§ YOUR TASK
Taking the line with "Where should I" as the first and the last line of the listing as the final one, please copy exactly those lines and no others, without pictures.
###
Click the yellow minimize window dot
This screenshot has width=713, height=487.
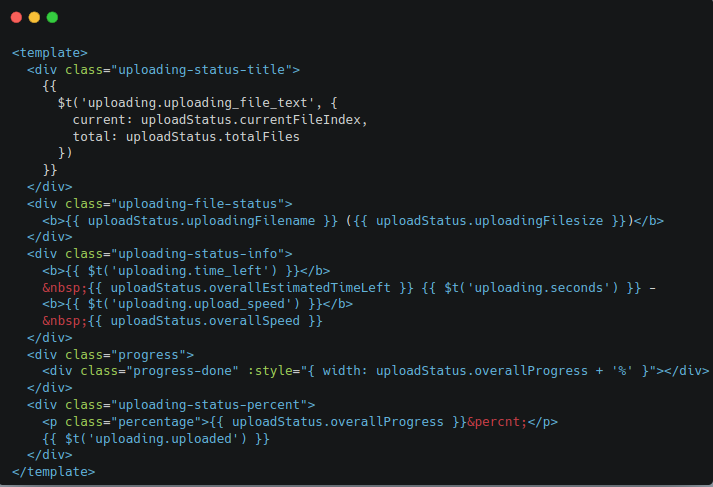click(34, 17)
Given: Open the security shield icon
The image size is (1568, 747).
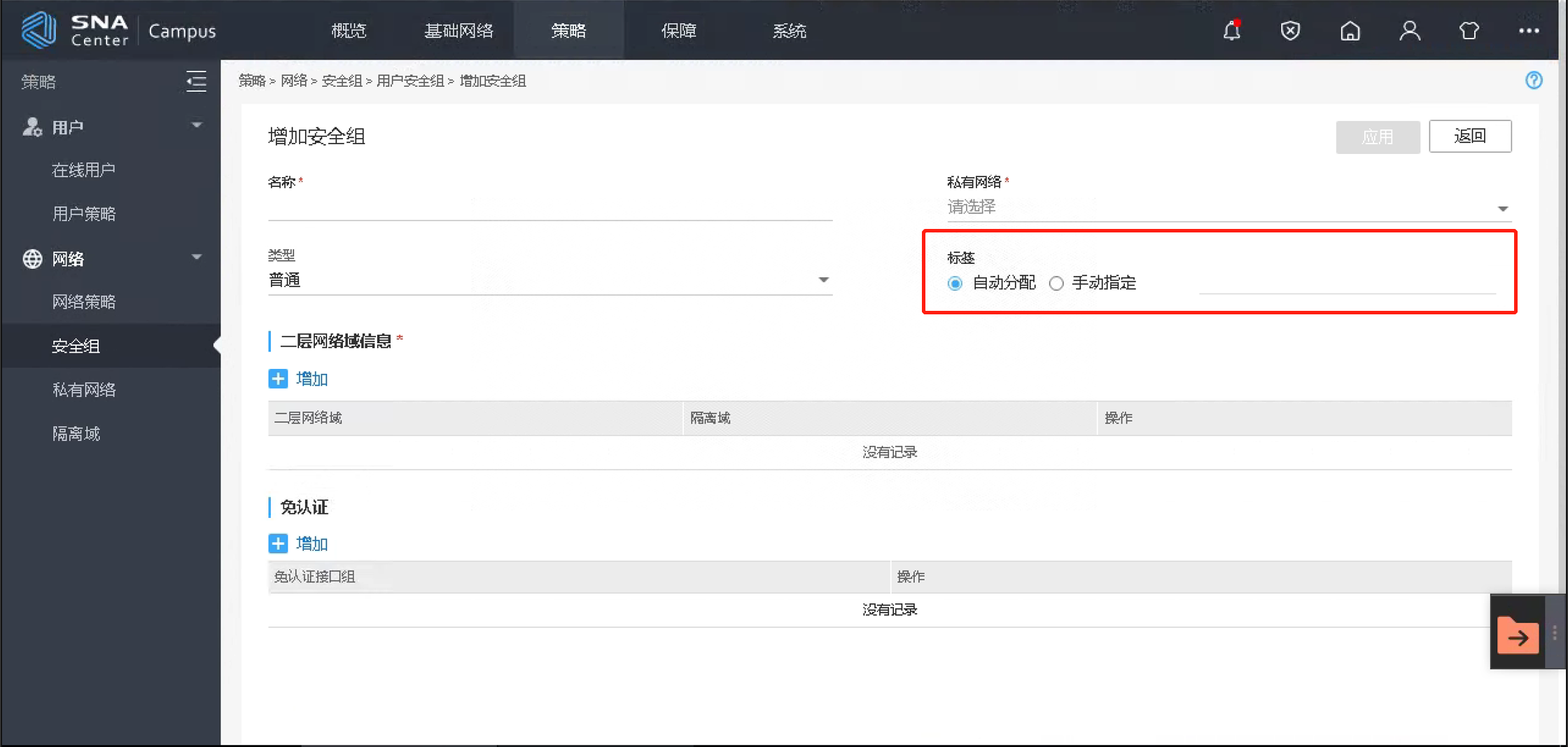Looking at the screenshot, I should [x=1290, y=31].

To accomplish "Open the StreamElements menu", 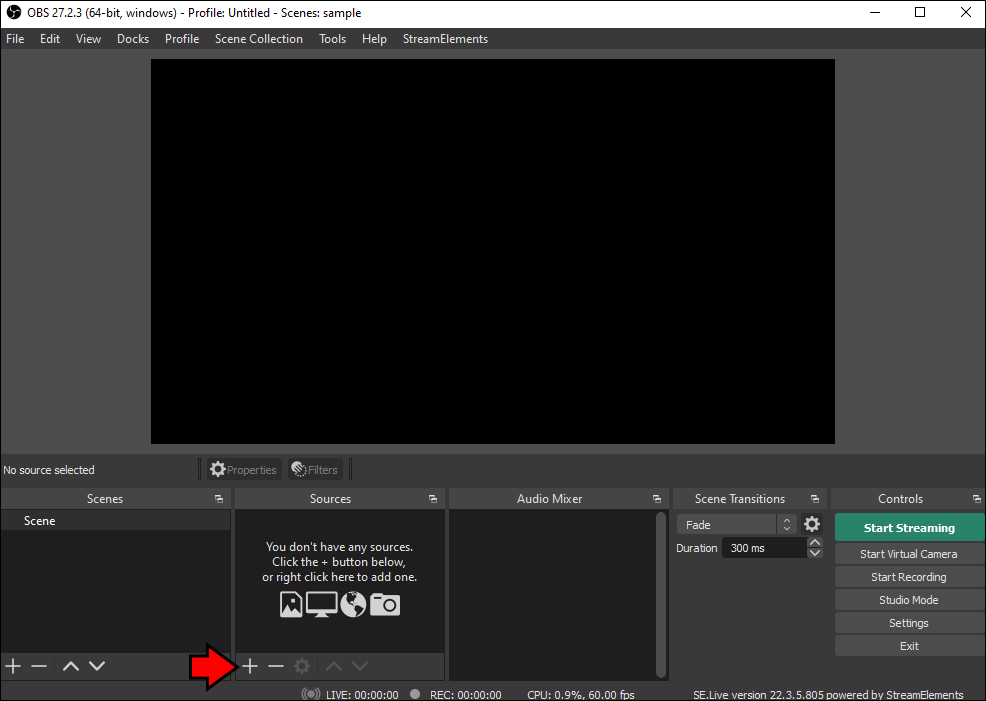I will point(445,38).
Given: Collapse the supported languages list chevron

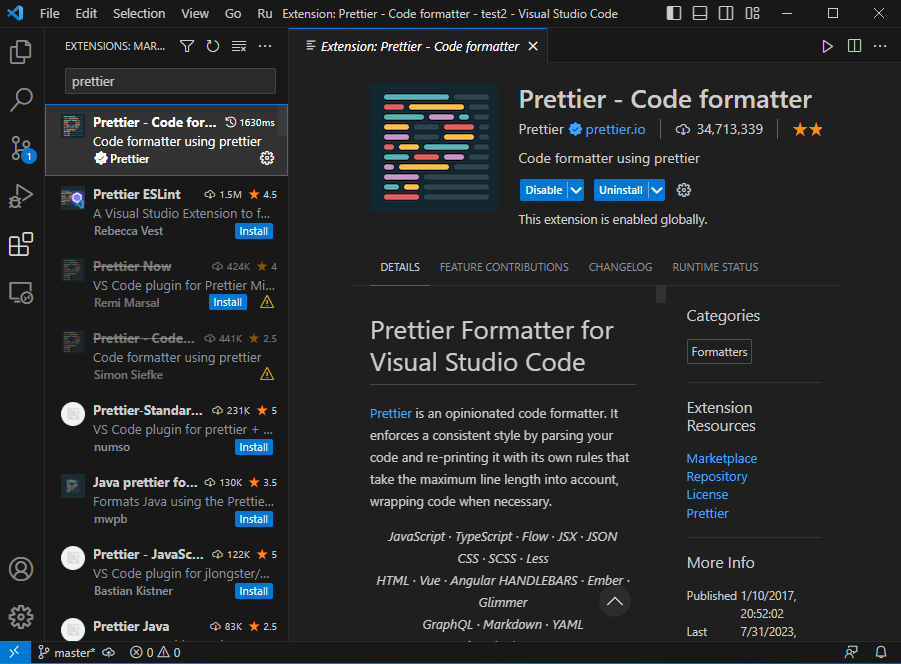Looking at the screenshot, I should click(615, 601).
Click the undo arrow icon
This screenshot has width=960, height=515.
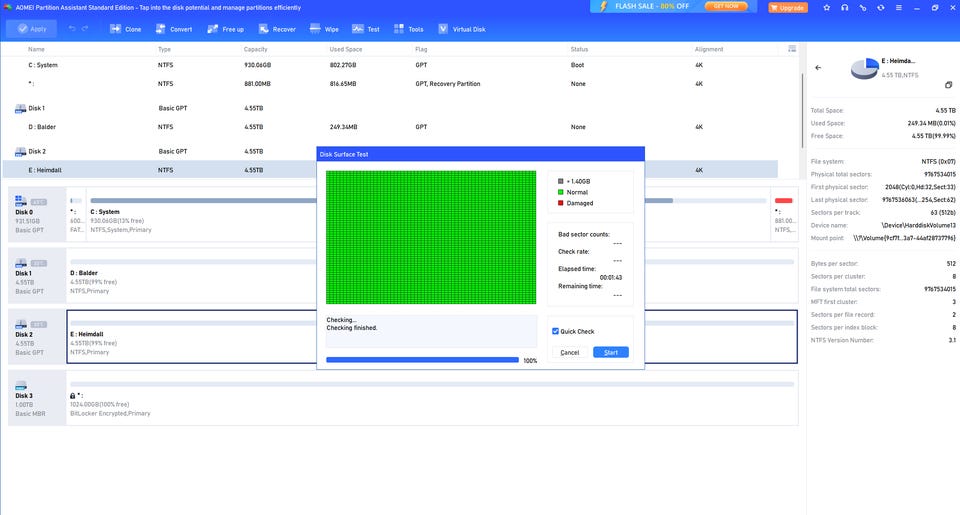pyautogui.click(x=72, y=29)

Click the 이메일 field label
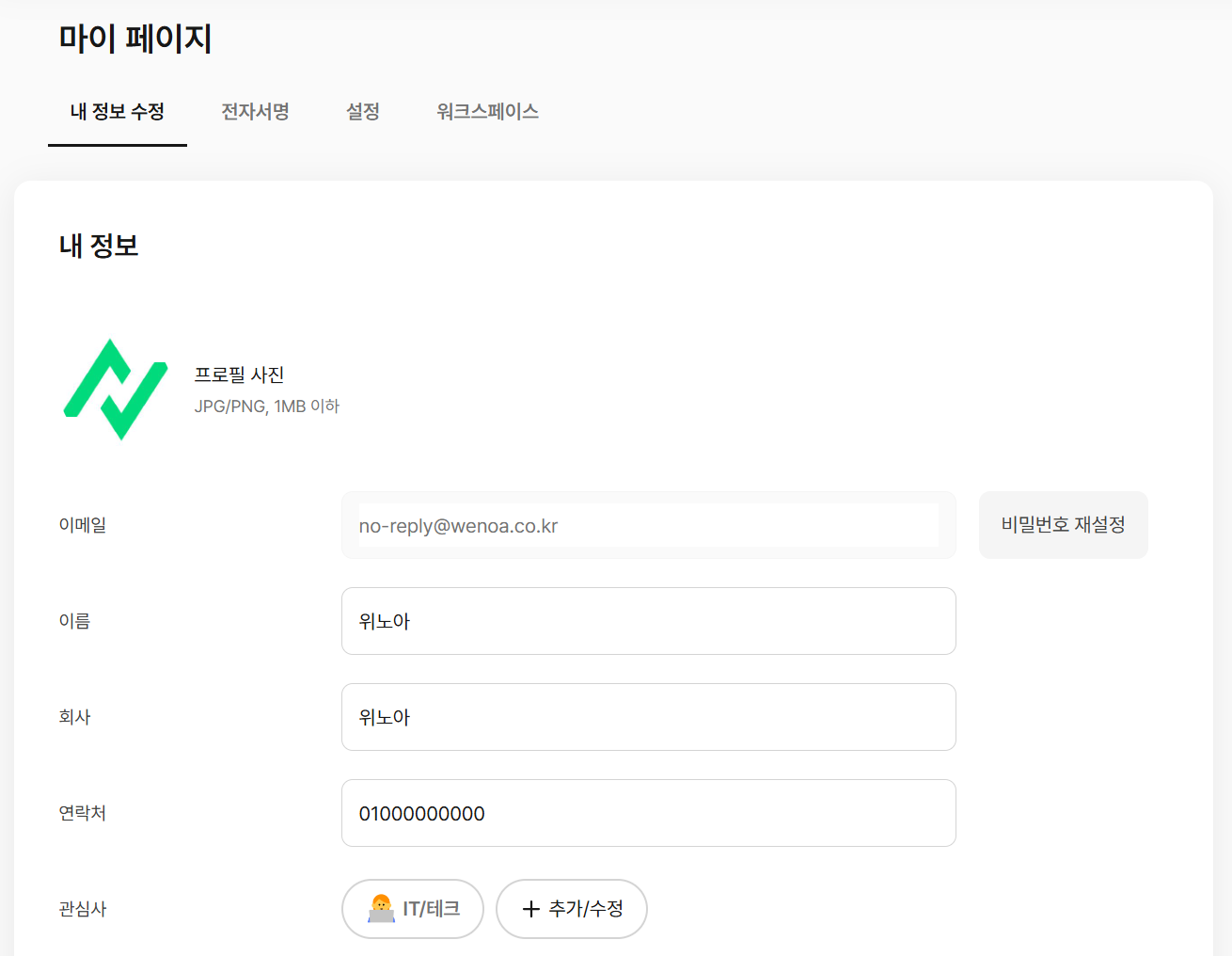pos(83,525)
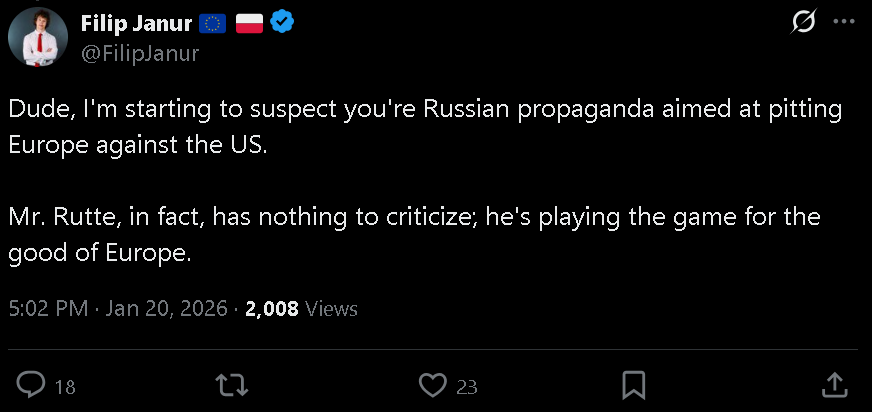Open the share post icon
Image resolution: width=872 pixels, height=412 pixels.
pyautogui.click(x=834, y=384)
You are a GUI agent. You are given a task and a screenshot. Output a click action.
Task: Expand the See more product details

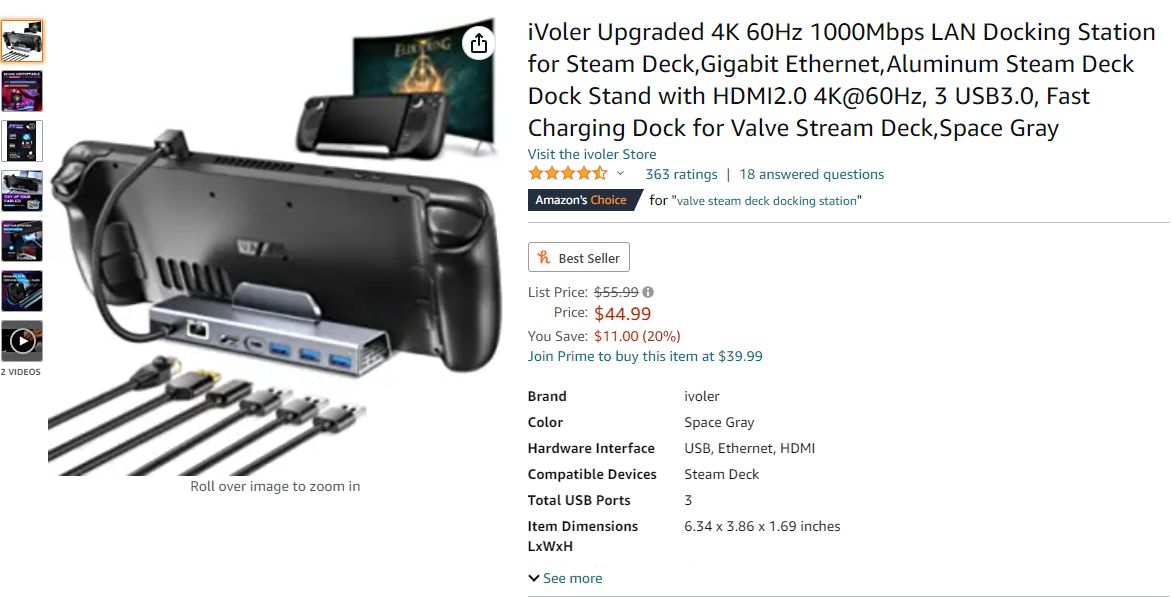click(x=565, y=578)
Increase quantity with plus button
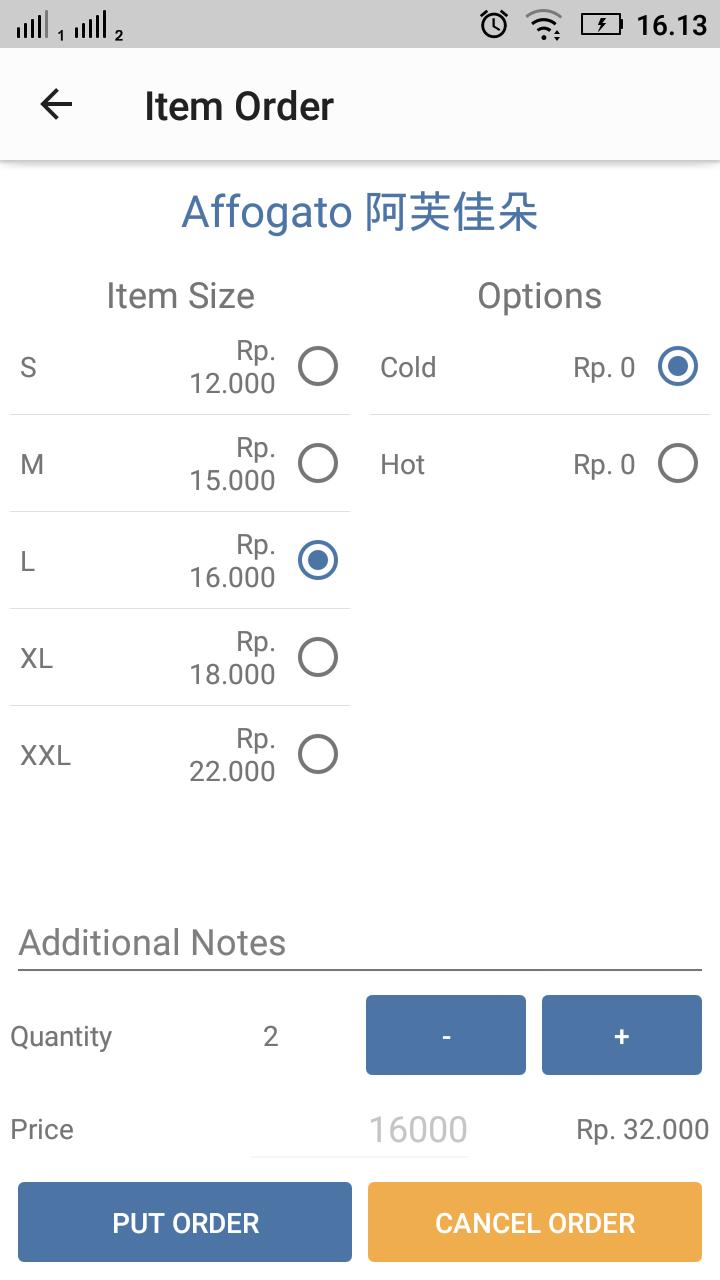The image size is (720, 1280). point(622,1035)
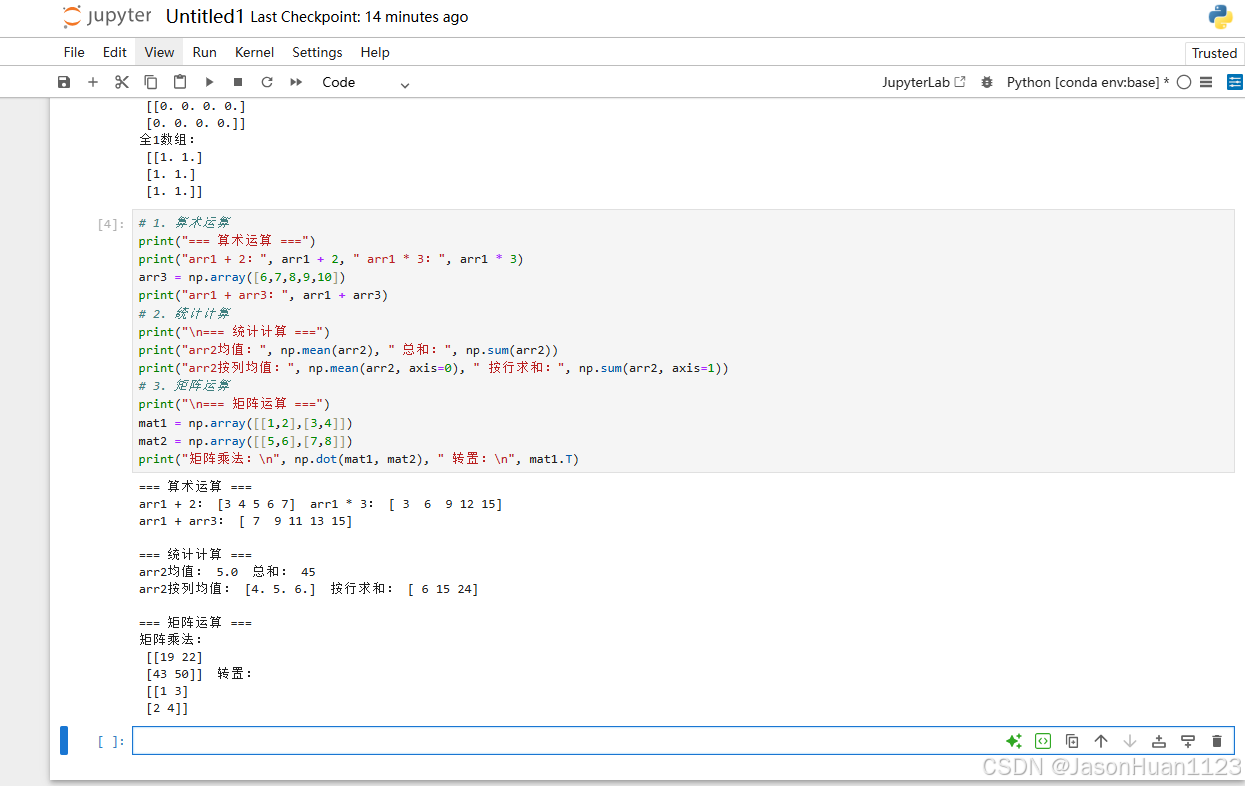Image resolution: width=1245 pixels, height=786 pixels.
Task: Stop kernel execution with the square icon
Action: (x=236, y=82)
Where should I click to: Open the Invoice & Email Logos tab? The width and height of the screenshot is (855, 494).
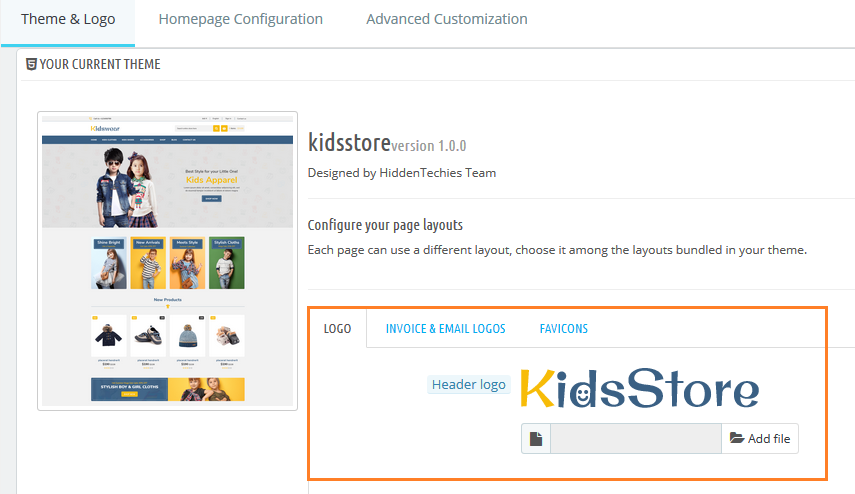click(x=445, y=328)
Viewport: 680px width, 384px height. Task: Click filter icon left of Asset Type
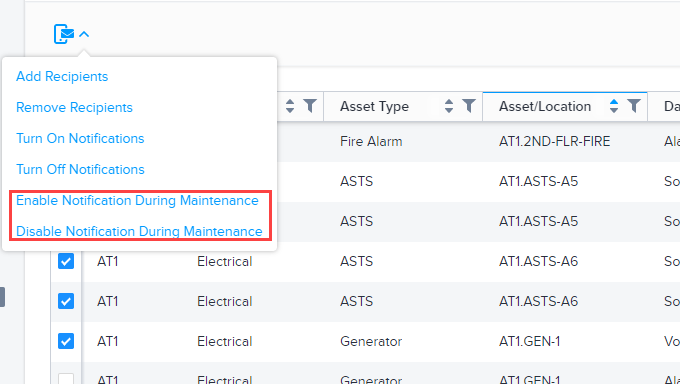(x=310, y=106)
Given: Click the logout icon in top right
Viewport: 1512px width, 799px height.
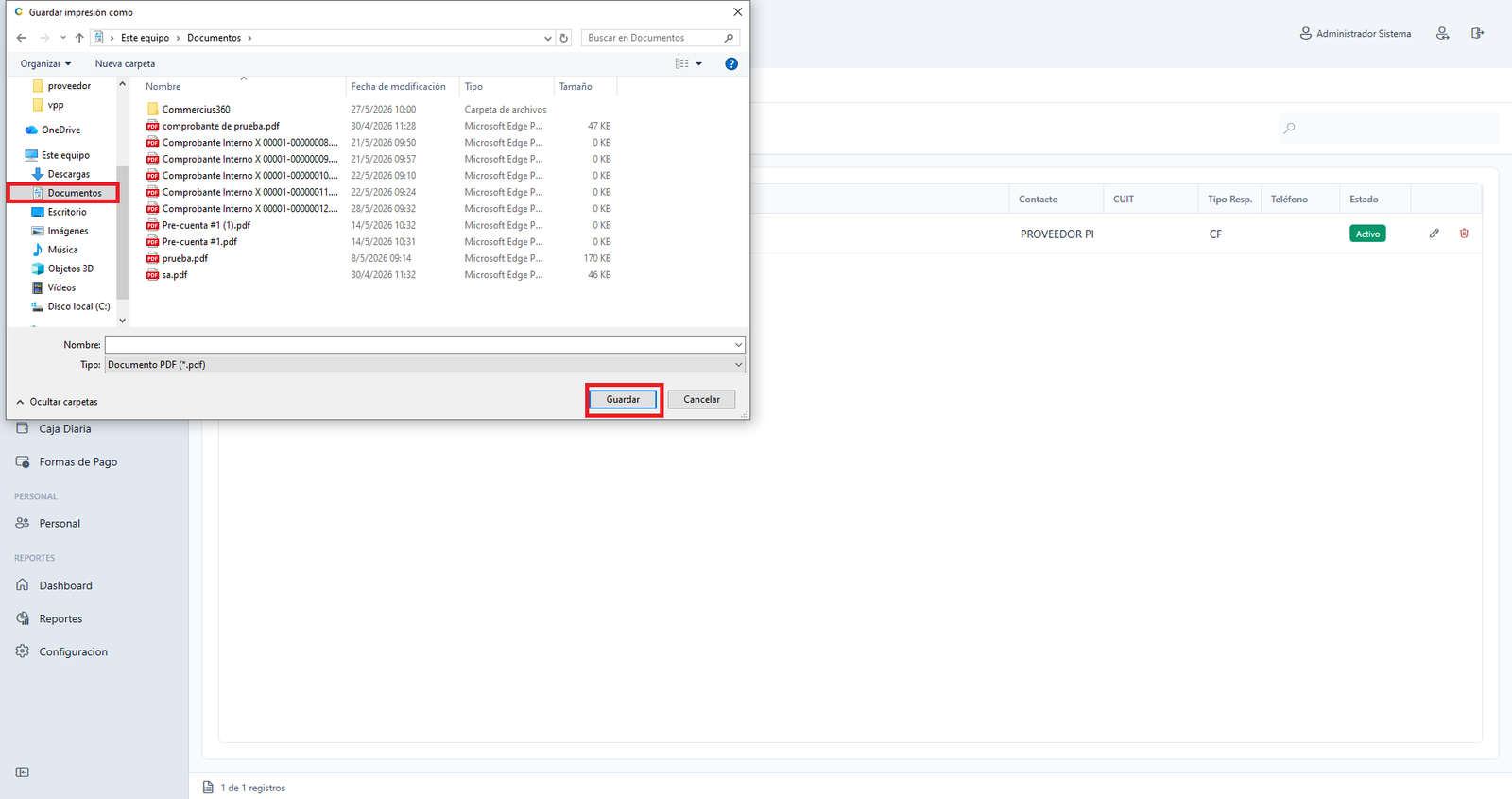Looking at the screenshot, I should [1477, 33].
###
§ TASK RESULT
Where should I click to: Open the Invoice & Email Logos tab? The width and height of the screenshot is (855, 494).
click(x=445, y=328)
Viewport: 680px width, 384px height. Task: Click filter icon left of Asset Type
(x=310, y=106)
Given: Click the logout icon in top right
Viewport: 1512px width, 799px height.
Looking at the screenshot, I should [1477, 33].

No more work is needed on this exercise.